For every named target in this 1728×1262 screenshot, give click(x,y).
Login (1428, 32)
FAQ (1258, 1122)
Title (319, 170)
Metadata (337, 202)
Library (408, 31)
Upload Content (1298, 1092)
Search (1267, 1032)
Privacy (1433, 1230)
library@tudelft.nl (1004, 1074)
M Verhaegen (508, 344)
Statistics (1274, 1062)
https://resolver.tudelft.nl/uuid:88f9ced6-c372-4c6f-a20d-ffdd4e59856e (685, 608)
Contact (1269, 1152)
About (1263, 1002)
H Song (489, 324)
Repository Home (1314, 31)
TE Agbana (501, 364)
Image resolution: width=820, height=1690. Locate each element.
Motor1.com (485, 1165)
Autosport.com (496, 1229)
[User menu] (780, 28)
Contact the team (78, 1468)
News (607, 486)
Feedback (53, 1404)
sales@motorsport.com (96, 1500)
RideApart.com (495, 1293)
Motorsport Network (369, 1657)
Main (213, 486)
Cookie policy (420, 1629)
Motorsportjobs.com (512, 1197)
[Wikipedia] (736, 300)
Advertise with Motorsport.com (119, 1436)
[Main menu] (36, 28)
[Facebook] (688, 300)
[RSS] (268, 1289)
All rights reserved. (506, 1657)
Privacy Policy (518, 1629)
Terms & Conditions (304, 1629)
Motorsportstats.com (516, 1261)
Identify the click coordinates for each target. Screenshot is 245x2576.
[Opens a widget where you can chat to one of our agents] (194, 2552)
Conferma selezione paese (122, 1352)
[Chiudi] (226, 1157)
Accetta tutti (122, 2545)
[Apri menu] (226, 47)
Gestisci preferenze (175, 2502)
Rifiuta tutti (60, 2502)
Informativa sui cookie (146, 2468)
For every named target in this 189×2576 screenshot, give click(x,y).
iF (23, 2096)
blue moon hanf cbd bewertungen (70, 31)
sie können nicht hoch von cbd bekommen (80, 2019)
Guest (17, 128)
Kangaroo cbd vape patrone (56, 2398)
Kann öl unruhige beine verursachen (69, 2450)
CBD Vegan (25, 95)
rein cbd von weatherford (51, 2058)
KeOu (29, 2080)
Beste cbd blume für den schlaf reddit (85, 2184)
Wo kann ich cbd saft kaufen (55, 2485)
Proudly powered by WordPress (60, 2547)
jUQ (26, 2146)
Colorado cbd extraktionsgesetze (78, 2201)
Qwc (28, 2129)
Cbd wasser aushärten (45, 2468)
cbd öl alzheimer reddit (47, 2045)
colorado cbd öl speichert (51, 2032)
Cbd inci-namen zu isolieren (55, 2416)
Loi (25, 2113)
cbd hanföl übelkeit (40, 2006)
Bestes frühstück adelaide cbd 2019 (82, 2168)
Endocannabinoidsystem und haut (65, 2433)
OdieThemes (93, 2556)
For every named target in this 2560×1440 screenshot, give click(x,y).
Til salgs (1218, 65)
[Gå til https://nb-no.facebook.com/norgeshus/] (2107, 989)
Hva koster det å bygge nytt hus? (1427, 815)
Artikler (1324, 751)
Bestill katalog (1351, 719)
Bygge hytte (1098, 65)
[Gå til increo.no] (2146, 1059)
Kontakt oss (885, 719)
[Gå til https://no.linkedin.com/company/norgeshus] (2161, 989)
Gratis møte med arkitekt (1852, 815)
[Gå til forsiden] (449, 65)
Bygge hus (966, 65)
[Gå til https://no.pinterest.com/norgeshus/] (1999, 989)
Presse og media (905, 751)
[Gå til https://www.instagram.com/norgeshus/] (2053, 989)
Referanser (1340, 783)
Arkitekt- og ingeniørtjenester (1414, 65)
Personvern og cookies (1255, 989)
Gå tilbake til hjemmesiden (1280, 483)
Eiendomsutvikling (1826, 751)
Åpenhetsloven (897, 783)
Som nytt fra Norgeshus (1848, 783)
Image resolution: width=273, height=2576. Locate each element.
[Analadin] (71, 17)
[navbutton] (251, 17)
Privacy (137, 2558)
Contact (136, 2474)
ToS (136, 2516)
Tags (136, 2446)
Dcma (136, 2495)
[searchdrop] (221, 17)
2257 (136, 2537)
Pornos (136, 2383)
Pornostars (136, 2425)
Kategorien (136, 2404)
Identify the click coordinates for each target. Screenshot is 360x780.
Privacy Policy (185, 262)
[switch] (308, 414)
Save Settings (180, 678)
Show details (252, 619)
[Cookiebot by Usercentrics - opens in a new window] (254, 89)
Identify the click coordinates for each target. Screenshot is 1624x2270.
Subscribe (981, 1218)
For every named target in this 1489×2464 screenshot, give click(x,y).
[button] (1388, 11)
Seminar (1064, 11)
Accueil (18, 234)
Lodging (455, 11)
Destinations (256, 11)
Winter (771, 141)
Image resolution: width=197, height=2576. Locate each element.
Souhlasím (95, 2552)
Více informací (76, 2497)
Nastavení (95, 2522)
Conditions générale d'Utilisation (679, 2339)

______

◆ TASK PROMPT ◆
Pick out and copy the lines of the material that include the word "nytt".

◆ EXERCISE RESPONSE ◆
Hva koster det å bygge nytt hus? (1427, 815)
Som nytt fra Norgeshus (1848, 783)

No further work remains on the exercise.